Diane Greene, Google SVP of Google Cloud Enterprise

Photo Credit: Google

 

“The enterprise has become a super interesting and exciting place,” she said. “Everybody is realizing they have to digitally transform themselves.” She sees that cloud having a big role in that as it allows companies to communicate better, flatten hierarchies and move much more quickly than they could running equipment inside a data center.

The enterprise has become a super interesting and exciting place. Diane Greene, Google

One of the big difference makers Greene is seeing is the power of data and the role the cloud plays in that. “It’s all about data and getting insights out of data. This is all fairly recent, that everybody is like ‘whoa, if I don’t do this and my competitor does, I’m going to be left behind,'” she said.

As you might expect, she sees Google as a strong contender for these transforming businesses because it has had to do this itself as a company, building data centers, processing huge amounts of data and applying analytics to it to understand what it has. She sees that experience as a big differentiator for her company.

“It is Google’s time for enterprise. Google has a lot to offer the world and it all came together in a nice way. There was just a lot of effort going on around the enterprise that has set things up really well,” she explained.

That could be true, but Google needs to win the hearts and minds of enterprise IT staff, who might mistakenly see Google as merely Google Apps and not the entire cloud stack it has become. Having a spokesperson like Greene should help in that regard, and she says a big part of her job is talking to customers and finding out what they need and how Google can help.

There’s plenty of time

AWS is clearly the big dawg at the moment, but Greene doesn’t seem all that worried. In spite of AWS existing for a decade, she sees Google as a worthy competitor in a market that’s just getting started.

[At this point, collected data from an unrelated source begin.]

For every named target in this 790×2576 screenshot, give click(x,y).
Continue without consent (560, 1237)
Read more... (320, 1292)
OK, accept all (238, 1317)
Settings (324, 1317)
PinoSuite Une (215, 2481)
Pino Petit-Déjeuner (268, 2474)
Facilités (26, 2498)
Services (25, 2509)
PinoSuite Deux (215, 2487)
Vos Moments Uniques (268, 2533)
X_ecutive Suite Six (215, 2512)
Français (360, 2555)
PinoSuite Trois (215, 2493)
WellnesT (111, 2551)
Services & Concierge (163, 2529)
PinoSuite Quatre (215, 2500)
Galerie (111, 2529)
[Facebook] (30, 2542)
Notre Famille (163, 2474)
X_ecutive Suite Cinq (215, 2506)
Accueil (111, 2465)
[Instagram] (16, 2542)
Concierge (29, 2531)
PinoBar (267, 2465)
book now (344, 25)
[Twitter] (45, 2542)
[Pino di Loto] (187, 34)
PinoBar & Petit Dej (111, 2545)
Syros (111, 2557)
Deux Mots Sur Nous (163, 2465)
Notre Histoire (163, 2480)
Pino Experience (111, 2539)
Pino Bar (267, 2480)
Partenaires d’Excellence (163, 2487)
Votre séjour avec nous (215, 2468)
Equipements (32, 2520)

“I don’t feel like we both started off building cloud at the same time. We came from different places. The place where we are behind and that’s changing quickly is in workloads. Every customer wants to run on all the clouds. Pilots have been deployed and are up and running  and growing incredibly fast right now,” she said.

She gets the current landscape, but with her in charge, she sees a market that’s wide open for competition and a company that’s ready to seize that opportunity.

“They have more workloads and features and more partners, but those are very straightforward things to change.” she said.